We’ve been planning a challenge for the IBF World Bantamweight title since December. Frank (Warren) reckons I’m big enough and strong enough to succeed at world level up at 8st 6(lbs) and it’s probably easier to negotiate than to bring one of the foreign super-fly champions over. I had hoped to be Stuey’s first challenger. Hopefully, I’ll meet whoever wins this one. I’d have no issue about going up to the north-east. I’ll fight the champion, wherever.
Stuey’s been on my radar since he boxed my amateur clubmate Nick McDonald in the 2007 ABA final. Hall lost that one then got beat by (2012 Olympic champion) Luke Campbell in the semis the following year.
I’ve sparred with Stuey right the way through the pros. I think I get the better of it, I’m sure he’d say different. Last time, a couple of years back, we sparred in a ridiculously small ring at Mike Marsden’s gym in Leeds. Every time I took a backward step my back hit the ropes so Stuey might take confidence that he could force me back.
However, when we were in the centre of the ring I felt I was able to handle Stuey pretty easily. He struggled with my speed and skill. And he was a lot bigger than me then. I could probably have still made flyweight at the time.
The most impressive thing about Stuey is his 33 year old ‘man strength’. That’s what got him through against Malinga. He’s a very big bantam and I’ve still got a lot of building up to do. I was surprised how tall he was.
He can also drop his shoulder and throw a nice right hand as we all saw in his world title win over Malinga. It’s especially effective against a southpaw. That’s probably why he chose Martin Ward as his first challenger.
He’s more a clubbing puncher than a sharp snappy banger.
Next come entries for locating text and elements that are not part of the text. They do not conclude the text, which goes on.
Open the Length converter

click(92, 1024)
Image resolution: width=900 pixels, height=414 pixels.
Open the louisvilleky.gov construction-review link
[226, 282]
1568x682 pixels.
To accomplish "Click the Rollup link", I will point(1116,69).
When he connects, you know he’s landed but the shots are telegraphed, you can see them coming. He’s also a bit stiff and upright. His foot movement isn’t great.
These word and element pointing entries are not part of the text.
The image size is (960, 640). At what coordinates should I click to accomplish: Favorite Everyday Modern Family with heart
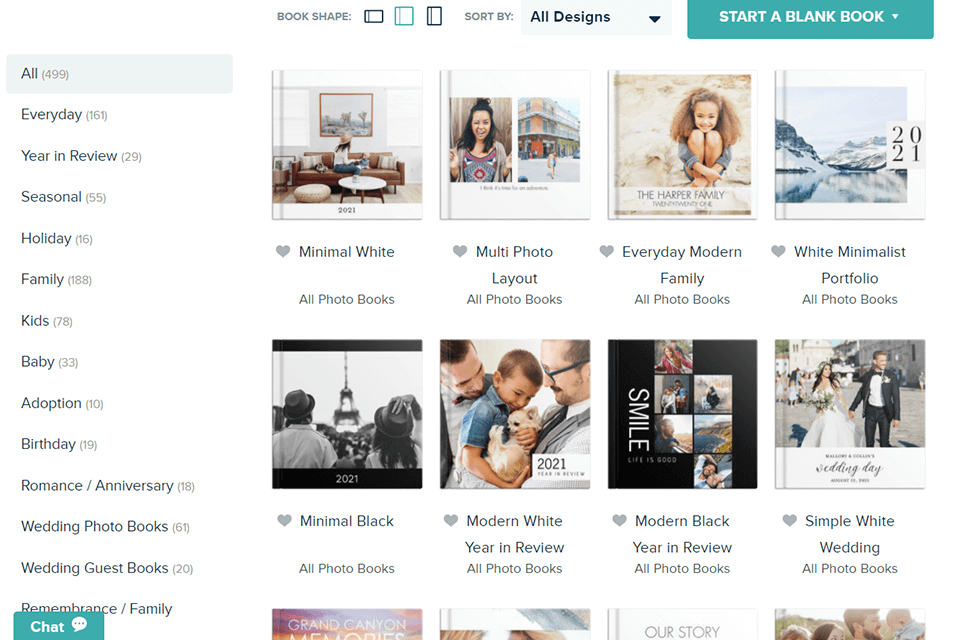pos(606,252)
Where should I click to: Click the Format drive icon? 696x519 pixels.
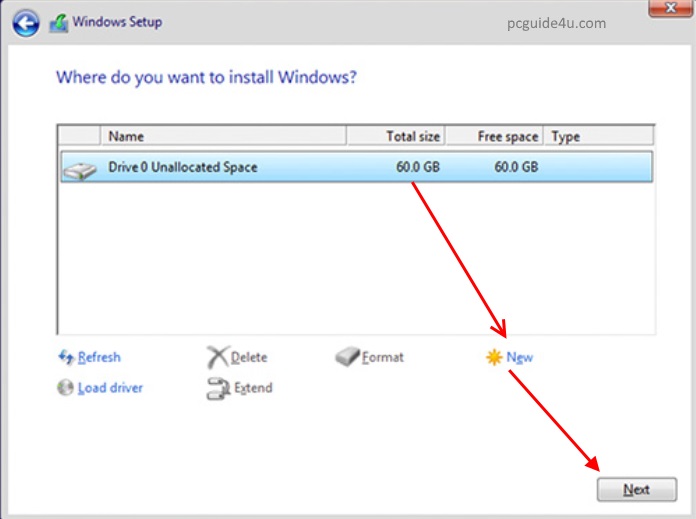[x=346, y=357]

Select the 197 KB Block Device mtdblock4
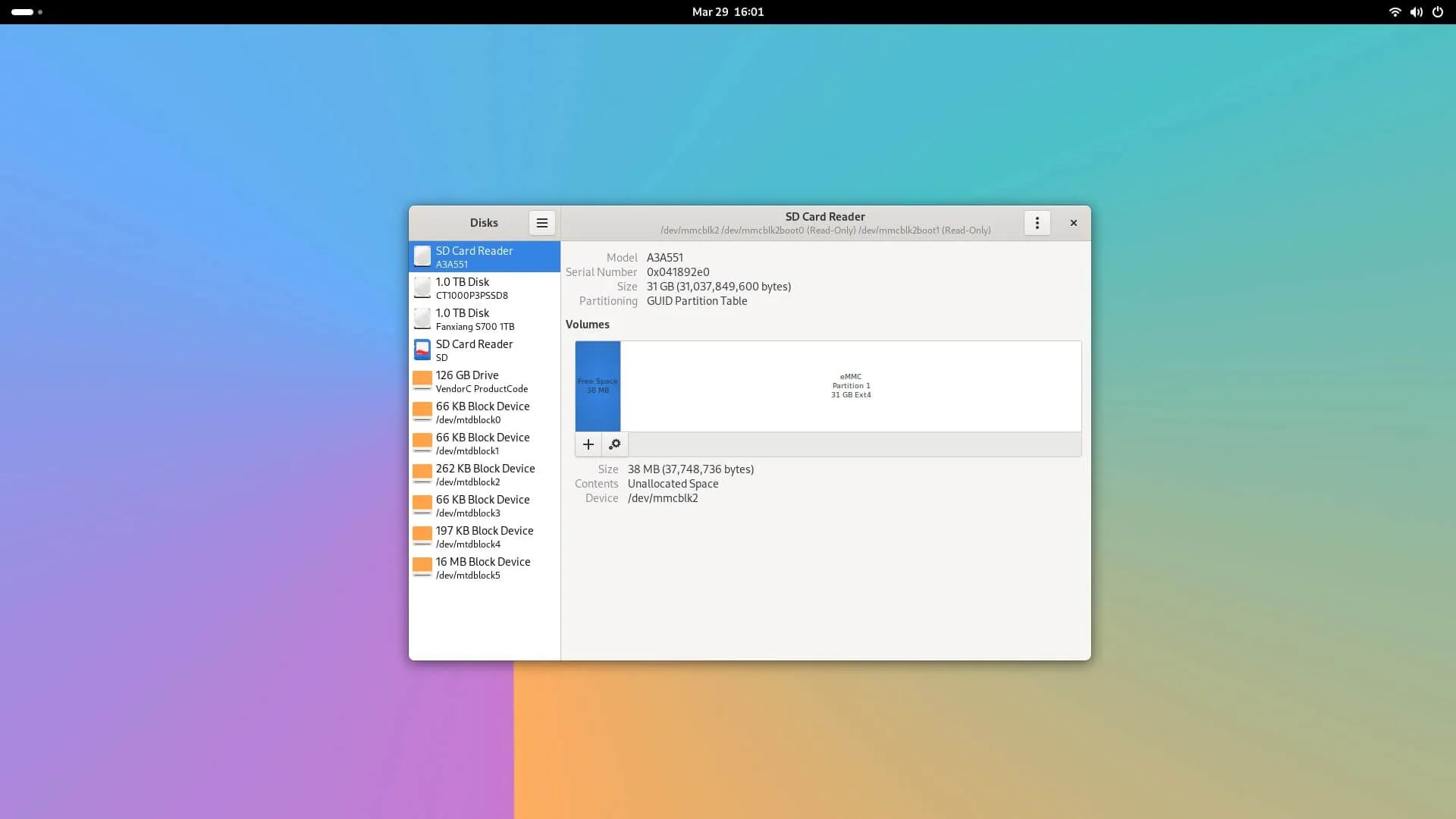point(484,537)
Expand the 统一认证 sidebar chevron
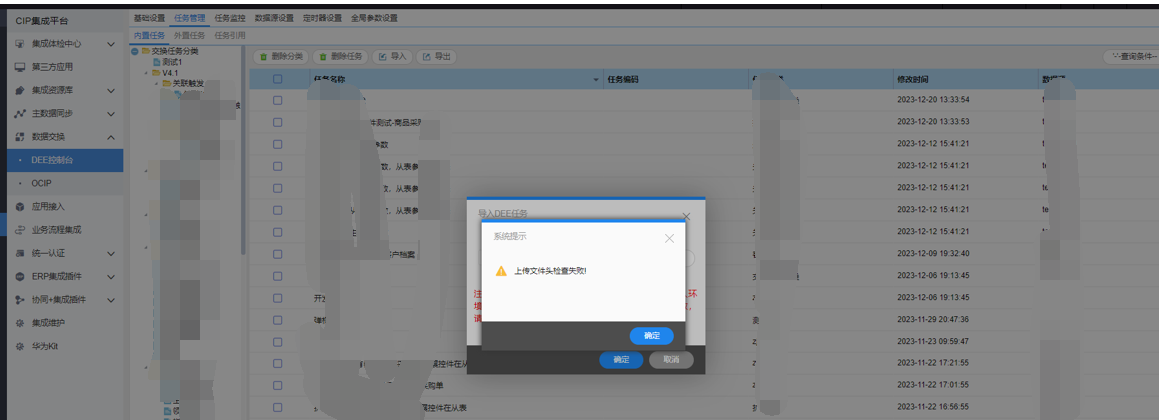The height and width of the screenshot is (420, 1159). tap(111, 254)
I’ve followed Martin Ward since he was an 11 year old schoolboy. He was a quality junior but didn’t do much as a senior amateur and got stopped twice earlier on in his pro career. Lee Haskins walked through him pretty easily in five rounds less than a year ago.
As a pro, Martin’s not the most powerful but he’s very slick and slippery. He’s got very quick feet and hands plus that southpaw stance. He had the amateur style off to a tee – he was a nightmare to face – but you can’t really sustain those tactics over a 12 round championship fight. Physically, I don’t think he’s strong enough at top professional level and his chin might be a bit suspect. He’s been found out. Haskins just walked through him.
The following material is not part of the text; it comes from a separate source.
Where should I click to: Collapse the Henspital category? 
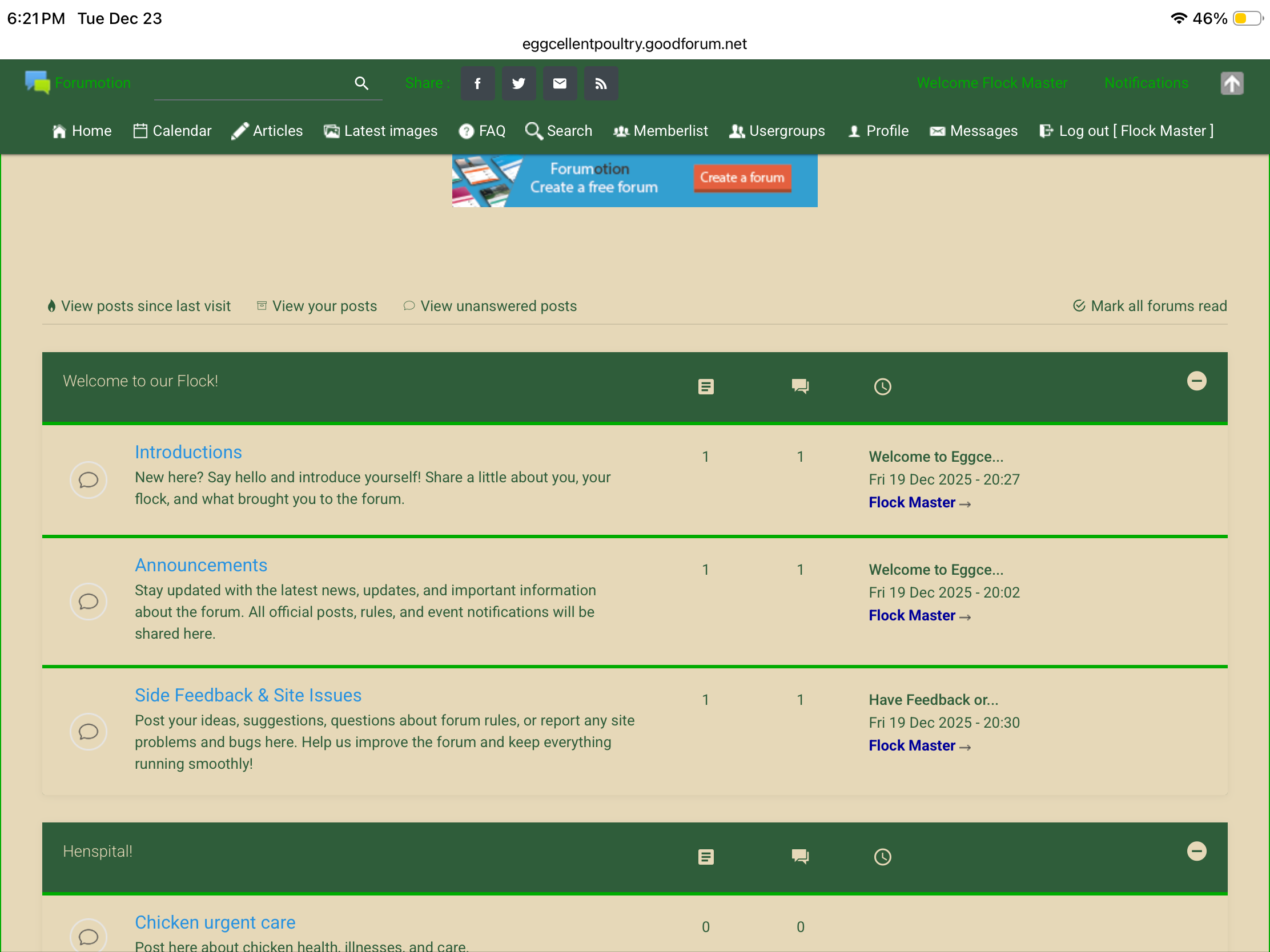(1196, 851)
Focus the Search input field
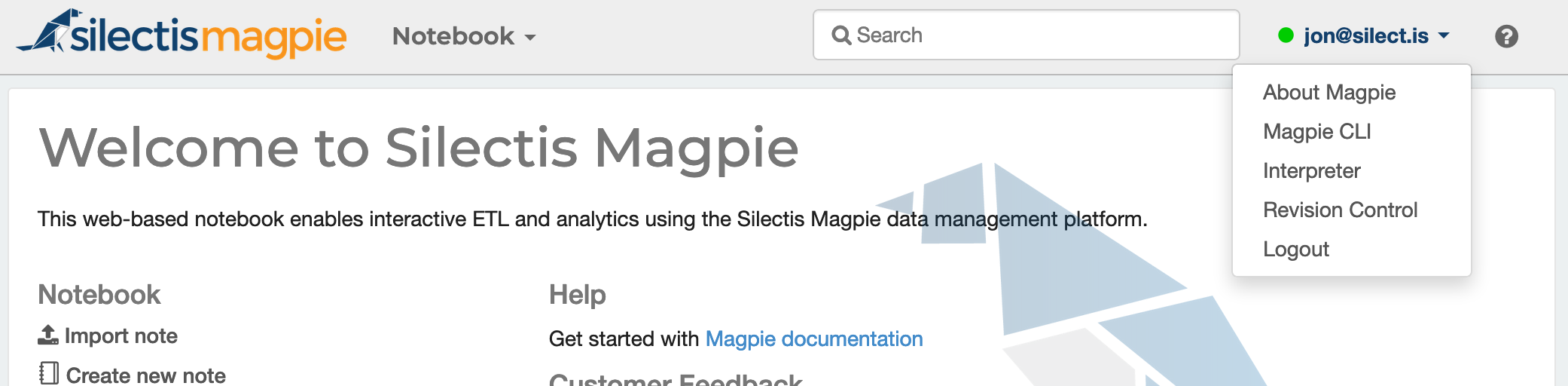Viewport: 1568px width, 386px height. click(x=1027, y=35)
If he’s to cause an upset on Saturday night he’ll need to get himself super fit then try to capitalise on his faster hands and feet by constantly giving Stuey Hall angles. Stuey struggles to cope with that. It’s quite possible that Martin could win some early rounds while Stuey warms into the fight. The big question is whether Martin has the fitness and strength to sustain it. My guess is that he hasn’t.
To make things easiest for himself, I think Stuey needs to make Ward stand and fight as early as he can, draw him into range. Martin hasn’t got much top level experience and, before a big, noisy crowd, he might be tempted to trade . If that happens, it’ll be an easy night for Stuey.
I’m not sure two lads from the north-east have ever contested a world title fight before so there should be a fabulous atmosphere. It might be quite interesting for four or five rounds. I expect it to start cagily and for Martin to hold his own early. But once his feet start to slow, I expect Stuey to take over and get him out of there by about round eight. He’s too big, too strong and hits too hard.”